The Pound Sterling (GBP) trades sideways in Tuesday’s European session as the market sentiment is slightly downbeat ahead of the release of the Federal Reserve Open Market Committee (FOMC) minutes, which will provide a fresh outlook on interest rates. In today’s session, Bank of England (BoE) Governor Andrew Bailey and other policymakers will testify before the United Kingdom Parliament to guide the outlook on inflation and interest rates.
Investors expect the maintenance of a hawkish line of rhetoric from Andrew Bailey and his teammates amid less conviction over the achievement of price stability in a sustainable manner. Robust wage growth, sticky service inflation, and solid households spending are indicating a stubborn inflation outlook, allowing the BoE to adopt a wait-and-watch approach before consideration of rate cuts. A hawkish guidance from BoE policymakers may improve the attractiveness of the Pound Sterling.
This week, the GBP/USD pair will be guided by the preliminary S&P Global Manufacturing and Services PMI for February, which will be published on Thursday.
Pound Sterling is stuck in a tight range below 1.2600 on Tuesday after indecisive closing in the last two trading sessions. The broader appeal is expected to remain uncertain as the 20 and 50-day Exponential Moving Averages (EMAs) are on the verge of delivering a bearish crossover. The psychological support at 1.2500 to remain a major support for the Pound Sterling bulls.
The 14-period Relative Strength Index (RSI) oscillates in the 40.00-60.00 range, indicating a sharp volatility contraction.
The Pound Sterling (GBP) is the oldest currency in the world (886 AD) and the official currency of the United Kingdom. It is the fourth most traded unit for foreign exchange (FX) in the world, accounting for 12% of all transactions, averaging $630 billion a day, according to 2022 data.
Its key trading pairs are GBP/USD, aka ‘Cable’, which accounts for 11% of FX, GBP/JPY, or the ‘Dragon’ as it is known by traders (3%), and EUR/GBP (2%). The Pound Sterling is issued by the Bank of England (BoE).
The single most important factor influencing the value of the Pound Sterling is monetary policy decided by the Bank of England. The BoE bases its decisions on whether it has achieved its primary goal of “price stability” – a steady inflation rate of around 2%. Its primary tool for achieving this is the adjustment of interest rates.
When inflation is too high, the BoE will try to rein it in by raising interest rates, making it more expensive for people and businesses to access credit. This is generally positive for GBP, as higher interest rates make the UK a more attractive place for global investors to park their money.

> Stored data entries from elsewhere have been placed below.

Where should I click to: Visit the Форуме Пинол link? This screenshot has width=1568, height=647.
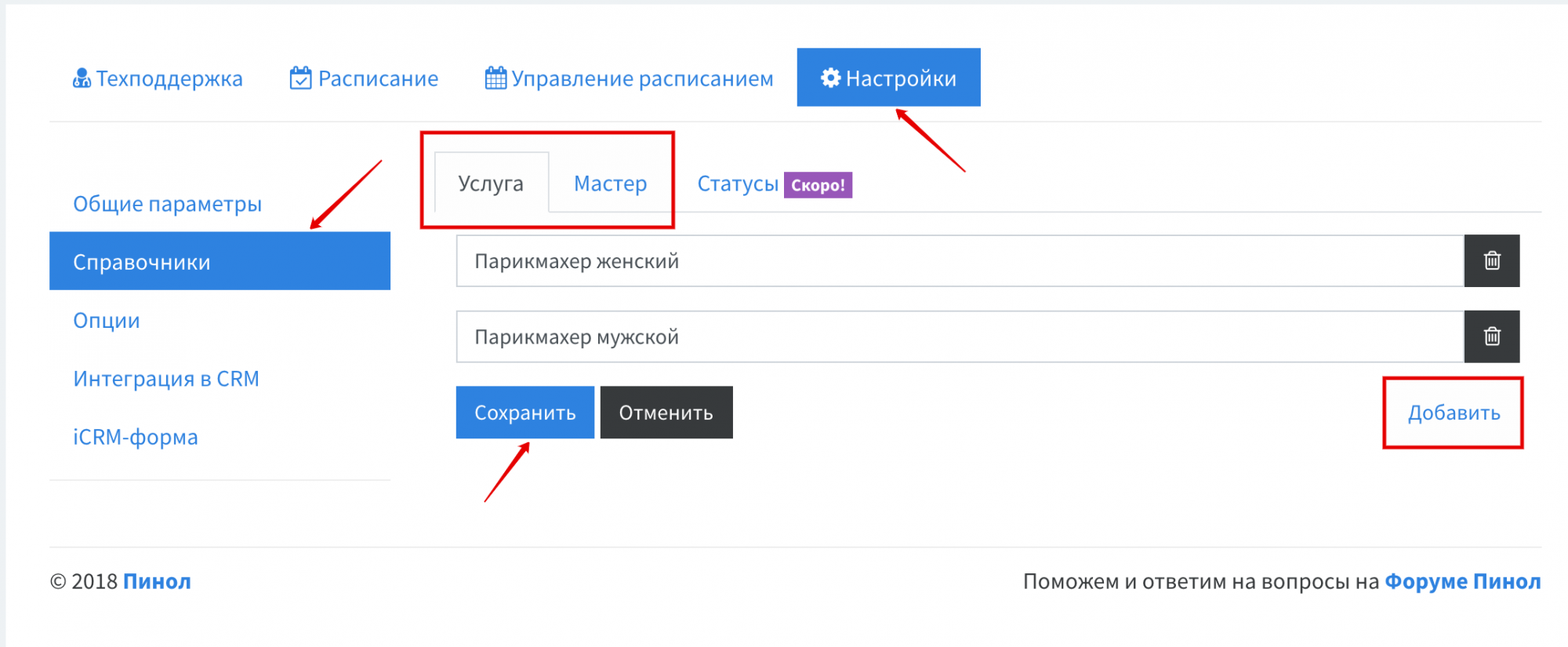click(x=1462, y=581)
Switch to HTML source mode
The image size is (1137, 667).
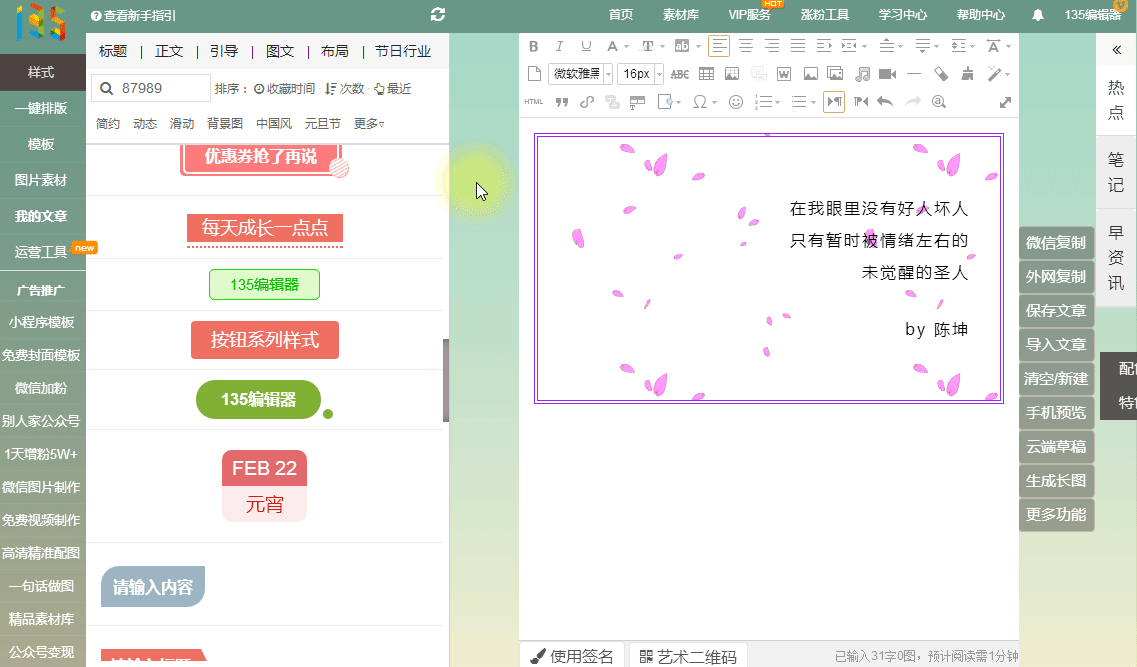[x=534, y=102]
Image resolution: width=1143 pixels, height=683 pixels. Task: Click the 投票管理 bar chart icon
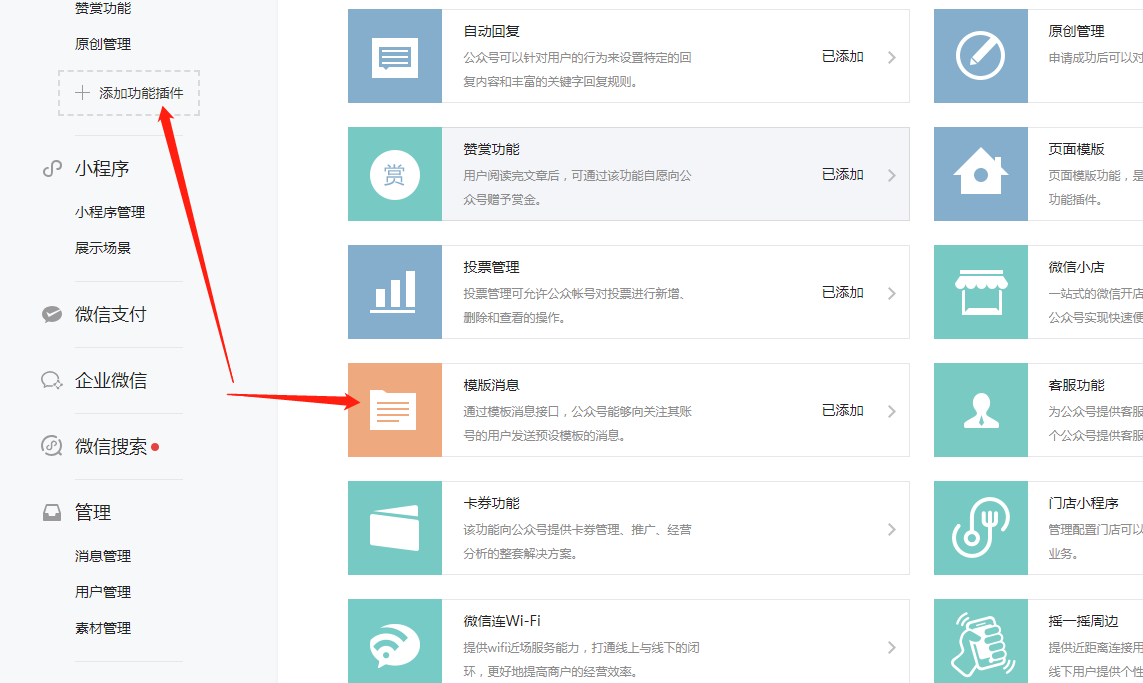click(x=394, y=292)
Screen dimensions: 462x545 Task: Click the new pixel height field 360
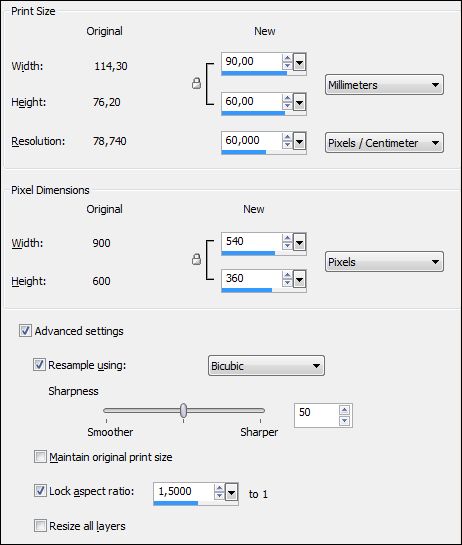click(252, 278)
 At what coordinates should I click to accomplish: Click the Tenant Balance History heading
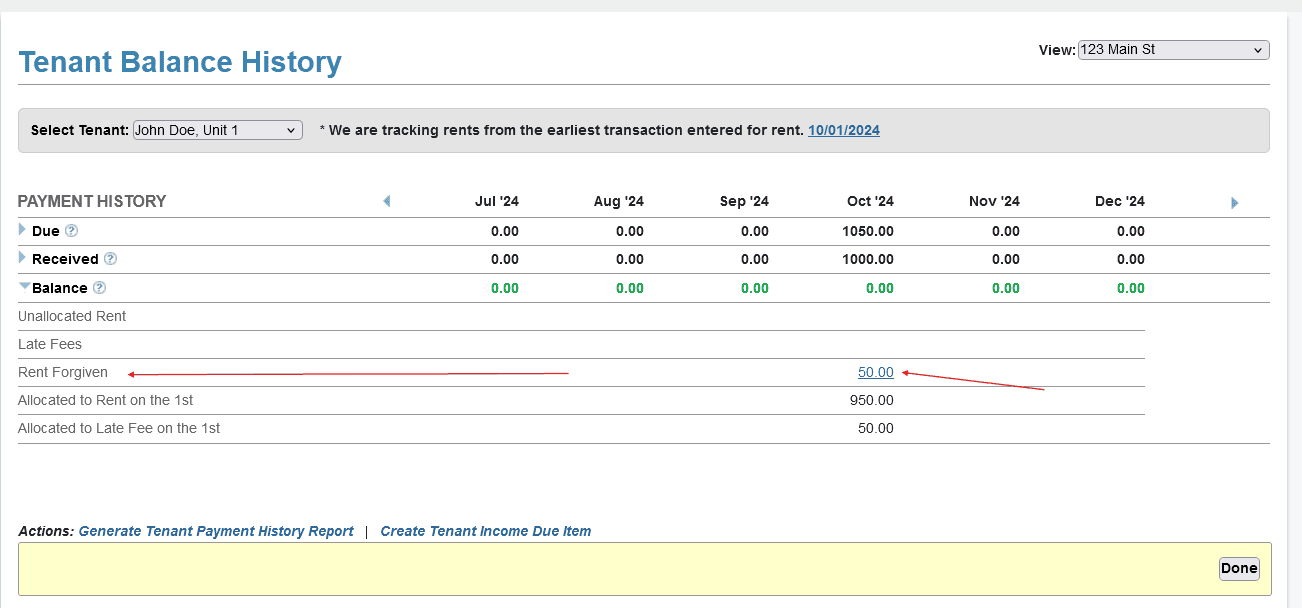(180, 62)
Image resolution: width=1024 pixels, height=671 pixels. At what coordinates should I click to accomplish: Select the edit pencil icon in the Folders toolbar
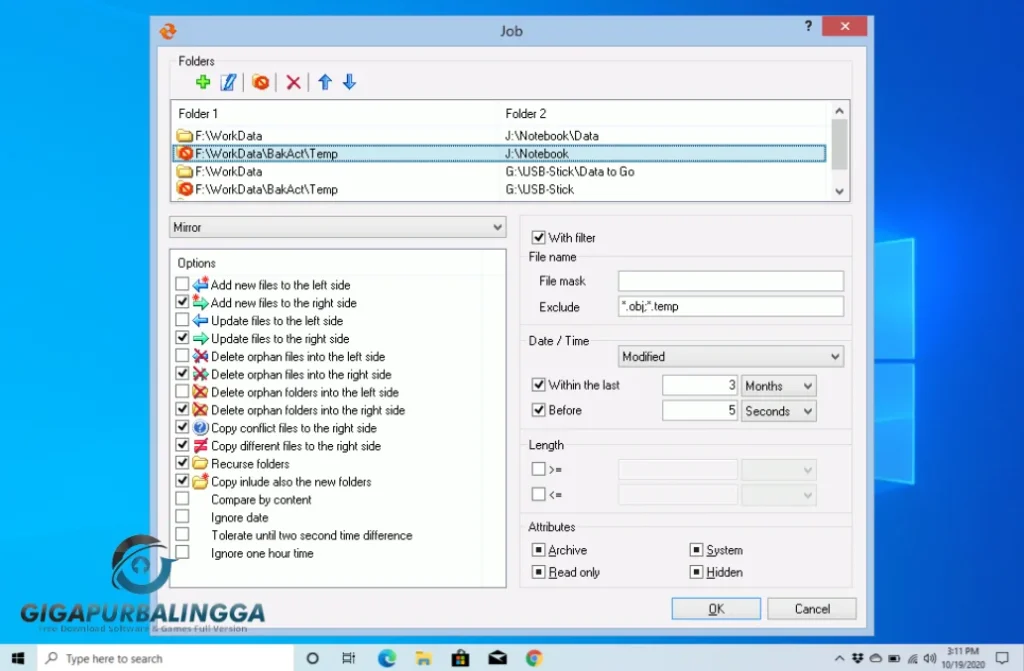[x=228, y=82]
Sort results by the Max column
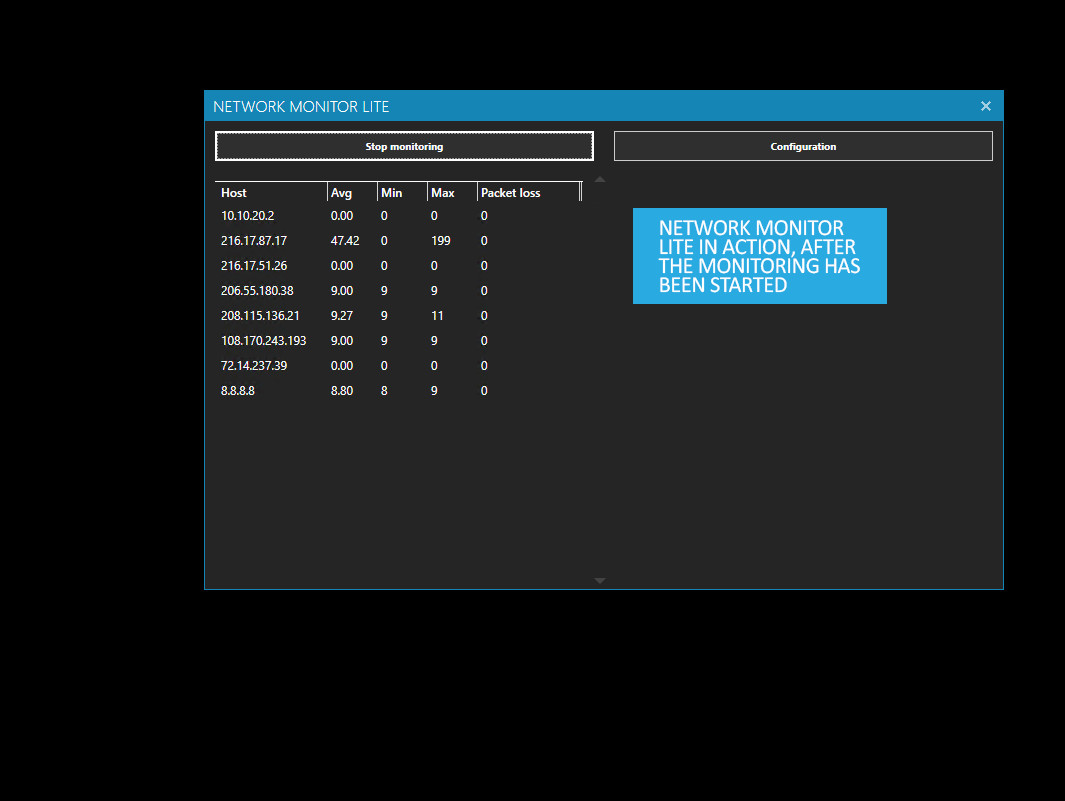Screen dimensions: 1065x801 coord(450,192)
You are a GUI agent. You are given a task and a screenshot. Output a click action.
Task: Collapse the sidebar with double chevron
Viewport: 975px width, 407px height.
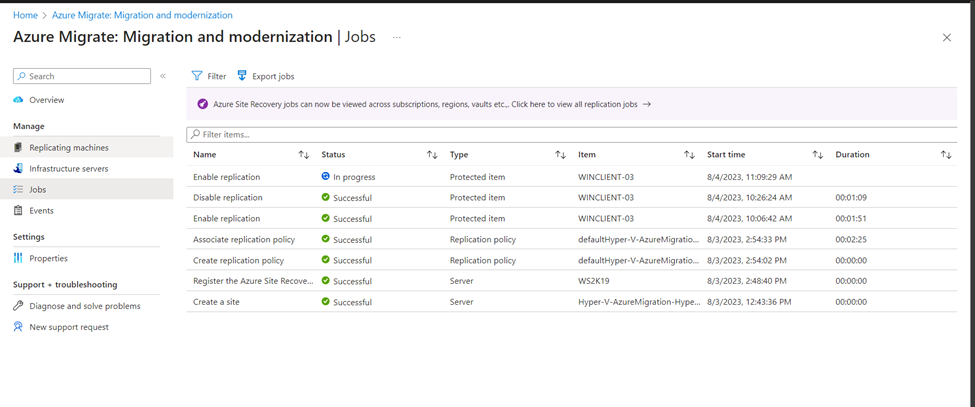point(163,76)
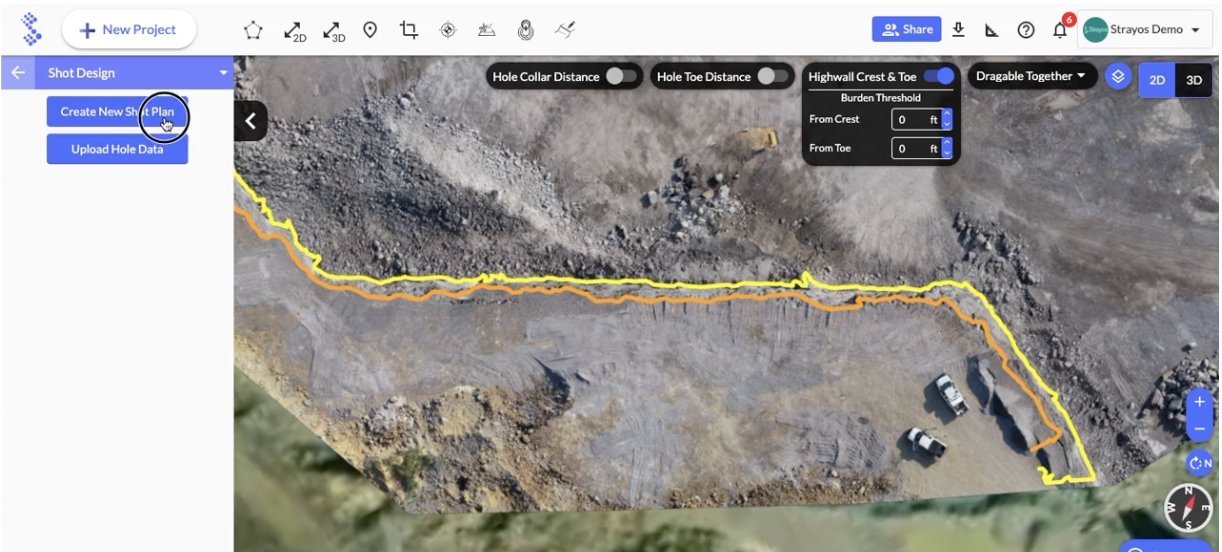Viewport: 1222px width, 552px height.
Task: Turn off Highwall Crest & Toe toggle
Action: click(x=939, y=77)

When inflation falls too low it is a sign economic growth is slowing. In this scenario, the BoE will consider lowering interest rates to cheapen credit so businesses will borrow more to invest in growth-generating projects.
Data releases gauge the health of the economy and can impact the value of the Pound Sterling. Indicators such as GDP, Manufacturing and Services PMIs, and employment can all influence the direction of the GBP.
A strong economy is good for Sterling. Not only does it attract more foreign investment but it may encourage the BoE to put up interest rates, which will directly strengthen GBP. Otherwise, if economic data is weak, the Pound Sterling is likely to fall.
Another significant data release for the Pound Sterling is the Trade Balance. This indicator measures the difference between what a country earns from its exports and what it spends on imports over a given period.
If a country produces highly sought-after exports, its currency will benefit purely from the extra demand created from foreign buyers seeking to purchase these goods. Therefore, a positive net Trade Balance strengthens a currency and vice versa for a negative balance.